Analysis of multiple forms of human adenovirus type 5 E1A polypeptides using an anti-peptide antiserum specific for the amino terminus.

Studies were carried out to further characterize the proteins coded for by the early 1A region (E1A) of human adenovirus type 5 (Ad5) in lytically infected cells using an antiserum prepared against a synthetic octapeptide corresponding to the amino termini of E1A products as well as another anti-peptide serum specific for the carboxy termini. Both sera precipitated the same collection of four major and two minor acidic phosphoproteins and it was confirmed that each of the 1.1- and 0.9-kb E1A mRNAs code for two major and one minor species.
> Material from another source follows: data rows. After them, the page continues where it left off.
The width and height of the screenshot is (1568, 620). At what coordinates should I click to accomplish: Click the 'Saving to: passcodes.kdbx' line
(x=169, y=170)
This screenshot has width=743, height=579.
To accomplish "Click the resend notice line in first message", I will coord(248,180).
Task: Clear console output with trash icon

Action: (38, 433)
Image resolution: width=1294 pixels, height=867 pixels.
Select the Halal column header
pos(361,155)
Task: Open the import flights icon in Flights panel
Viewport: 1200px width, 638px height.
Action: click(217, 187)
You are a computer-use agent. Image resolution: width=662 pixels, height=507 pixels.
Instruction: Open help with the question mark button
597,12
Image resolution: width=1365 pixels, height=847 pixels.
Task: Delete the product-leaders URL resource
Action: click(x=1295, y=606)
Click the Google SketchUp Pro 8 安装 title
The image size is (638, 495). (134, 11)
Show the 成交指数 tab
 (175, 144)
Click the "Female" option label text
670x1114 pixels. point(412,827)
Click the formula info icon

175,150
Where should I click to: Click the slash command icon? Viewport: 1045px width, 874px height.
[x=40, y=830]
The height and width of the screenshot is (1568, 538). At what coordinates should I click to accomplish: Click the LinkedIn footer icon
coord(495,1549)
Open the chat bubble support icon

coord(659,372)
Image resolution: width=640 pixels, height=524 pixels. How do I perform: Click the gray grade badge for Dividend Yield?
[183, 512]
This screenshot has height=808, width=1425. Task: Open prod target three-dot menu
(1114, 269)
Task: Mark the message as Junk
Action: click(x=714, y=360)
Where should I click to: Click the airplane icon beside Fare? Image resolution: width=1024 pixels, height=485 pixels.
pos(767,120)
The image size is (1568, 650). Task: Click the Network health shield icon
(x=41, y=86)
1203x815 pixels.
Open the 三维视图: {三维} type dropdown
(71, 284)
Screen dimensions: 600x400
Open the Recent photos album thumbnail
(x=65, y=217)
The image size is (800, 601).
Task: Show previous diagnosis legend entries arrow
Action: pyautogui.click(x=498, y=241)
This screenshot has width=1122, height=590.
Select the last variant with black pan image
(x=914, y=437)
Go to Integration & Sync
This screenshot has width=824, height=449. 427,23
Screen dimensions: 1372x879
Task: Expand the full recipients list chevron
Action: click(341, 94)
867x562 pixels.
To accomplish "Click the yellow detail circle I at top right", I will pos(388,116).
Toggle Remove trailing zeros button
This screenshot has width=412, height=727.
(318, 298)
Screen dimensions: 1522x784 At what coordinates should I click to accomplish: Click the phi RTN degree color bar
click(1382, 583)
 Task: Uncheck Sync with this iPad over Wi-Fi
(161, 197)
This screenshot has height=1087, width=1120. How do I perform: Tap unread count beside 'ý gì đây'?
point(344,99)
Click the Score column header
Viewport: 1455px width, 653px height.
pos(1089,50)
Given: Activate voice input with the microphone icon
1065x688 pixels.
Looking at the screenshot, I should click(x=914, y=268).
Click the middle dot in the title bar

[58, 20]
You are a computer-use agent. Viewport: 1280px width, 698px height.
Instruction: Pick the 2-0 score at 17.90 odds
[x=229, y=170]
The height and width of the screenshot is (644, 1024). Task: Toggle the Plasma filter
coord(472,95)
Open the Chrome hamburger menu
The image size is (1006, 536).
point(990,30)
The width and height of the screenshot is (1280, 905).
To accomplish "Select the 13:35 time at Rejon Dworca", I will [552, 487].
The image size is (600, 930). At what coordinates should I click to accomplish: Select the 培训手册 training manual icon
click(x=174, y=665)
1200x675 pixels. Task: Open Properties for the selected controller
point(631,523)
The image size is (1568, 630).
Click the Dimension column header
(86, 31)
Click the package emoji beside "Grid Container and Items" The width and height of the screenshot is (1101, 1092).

These data also indicated that none of the E1A species was produced by proteolytic cleavage. The deletion mutant dl313 which lacks DNA coding for the last 70 C-terminal amino acids of E1A products also produced multiple species which suggested that post-translational modifications involved in their generation do not take place in this region of the proteins. The N-terminal serum was effective in detecting neither the truncated 1.1-kb mRNA product predicted for the mutant hr1 nor the product of the small 0.6-kb E1A mRNA, suggesting that these species are either very short-lived in infected cells or exist in a conformation in which the amino terminus is inaccessable to the antibody.